> _WRITTEN EXERCISE 1_: In the piece about Carlin and the Petrobras arrests, which Carlin album won a Grammy Award for Best Comedy Recording?

> _EXCERPT PROVIDED_:

-------------------------

Carlin’s comedy also became counter-culture, not Cheech and Chong, hippy-dippy dopers, but with pointed jokes about religion, politics yet with frequent references to drugs. His second album with his new routine, FM/AM, won a Grammy Award for Best Comedy Recording. My favorite cut was the 11 O’Clock News. But it was his third album Class Clown that had, what I believe, to be the greatest comedy monologue ever, the profanity-laced routine “Seven Words You Can Never Say on Television.” When it was first broadcast on New York radio, a complaint led the Federal Communications Commission (FCC) to ban the broadcast as “indecent.” The US Supreme Court later upheld the order, which remains in effect today. The routine made Carlin a hero to his fans and got him in trouble with radio brass as well as with law enforcement; he was even arrested several times, once during an appearance in Milwaukee, for violating obscenity laws.

Interestingly I thought about Carlin and his pokings of the Establishment (AKA The Man) when I read several articles over the weekend about the recent spate of arrests around the Petrobras bribery and corruption scandal. In article in the Wall Street Journal (WSJ), entitled “Brazil Probe Sweeps Up Corporate Magnates” Will Connors, Rogerio Jelmayer and Paul Kiernan reported that “Brazilian officials arrested the heads of two Latin American construction giants, alleging they helped to mastermind a cartel that stole billions of dollars from state-run oil company Petrobras with the help of corrupt politicians to whom they paid kickbacks.” Also arrested with the heads of the two companies, Marcelo Odebrecht, head of Odebrecht SA and Chief Executive Officer (CEO) of Andrade Gutierrez, Otávio Azevedo.

The WSJ article reported that “Odebrecht is Latin America’s largest construction conglomerate, with business in the U.S., Europe and Africa, and whose head, Marcelo Odebrecht, is a household name in Brazil. Andrade Gutierrez has business in 40 countries. The privately owned companies are deeply involved in the development of stadiums and infrastructure for the 2016 Summer Olympics in Rio de Janeiro.” Moreover, Odebrecht is reported to have “a presence in 21 countries”. Obviously a question is if the company had engaged in bribery and corruption in Brazil, did they do so in any of the other countries in which they are doing business?

Interestingly, these arrests “come months after the heads of other construction companies were detained by Brazilian authorities.” Indeed in a BBC article in , entitled “Petrobras scandal: Top construction bosses arrested in Brazil”, David Gallas said, “Odebrecht had been named by former Petrobras executives as one of the companies that allegedly paid bribes in exchange for contracts with the oil firm, but until now the firm had not been targeted by investigators.” The WSJ article quoted Brazilian prosecutor Carlos Fernando dos Santos Lima who said at a news conference that the executives from the two companies had not been arrested earlier as the entities, “had a more sophisticated system for making the alleged bribe payments, using foreign bank accounts in Switzerland, Monaco and Panama, so it took longer to prove their case.” David Fleischer, a Brasilia based political analyst, quoted in the WSJ article was even more circumspect. He said, “The prosecutors are very careful. If you’re going after big fish you want to make sure you can take them down.”

-------------------------

> _WRITTEN EXERCISE 2_: Rewrite the records from the line with "Instructions [133, 723]" up to and including the line with "center [514, 858].", substituting "page" for "document" and leaving everything else unchanged.

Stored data
-------------------------

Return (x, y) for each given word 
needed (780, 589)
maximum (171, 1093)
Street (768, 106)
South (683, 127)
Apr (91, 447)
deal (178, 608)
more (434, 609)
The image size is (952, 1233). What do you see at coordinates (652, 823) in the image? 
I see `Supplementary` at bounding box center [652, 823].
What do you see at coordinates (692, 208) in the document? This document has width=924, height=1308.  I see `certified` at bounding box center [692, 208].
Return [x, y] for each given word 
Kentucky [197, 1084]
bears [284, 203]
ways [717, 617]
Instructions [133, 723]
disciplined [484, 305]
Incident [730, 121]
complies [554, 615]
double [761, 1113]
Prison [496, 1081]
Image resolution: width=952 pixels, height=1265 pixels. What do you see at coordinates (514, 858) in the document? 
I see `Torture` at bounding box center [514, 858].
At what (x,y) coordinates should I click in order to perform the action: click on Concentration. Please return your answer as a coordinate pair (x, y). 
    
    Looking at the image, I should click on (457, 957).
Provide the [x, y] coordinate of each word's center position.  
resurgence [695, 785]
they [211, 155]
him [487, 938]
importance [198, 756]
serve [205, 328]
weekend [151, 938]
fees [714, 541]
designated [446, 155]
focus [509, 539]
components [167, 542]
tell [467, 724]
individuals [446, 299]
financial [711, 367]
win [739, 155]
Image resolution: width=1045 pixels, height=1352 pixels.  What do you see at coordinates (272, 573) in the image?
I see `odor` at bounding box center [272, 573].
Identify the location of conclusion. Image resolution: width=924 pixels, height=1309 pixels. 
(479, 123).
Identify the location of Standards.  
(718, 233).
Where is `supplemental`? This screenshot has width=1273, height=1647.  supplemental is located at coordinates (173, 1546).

-------------------------

> _SOLUTION 1_: FM/AM

> _SOLUTION 2_:
Instructions [133, 723]
disciplined [484, 305]
Incident [730, 121]
complies [554, 615]
double [761, 1113]
Prison [496, 1081]
Image resolution: width=952 pixels, height=1265 pixels. What do you see at coordinates (514, 858) in the page? 
I see `Torture` at bounding box center [514, 858].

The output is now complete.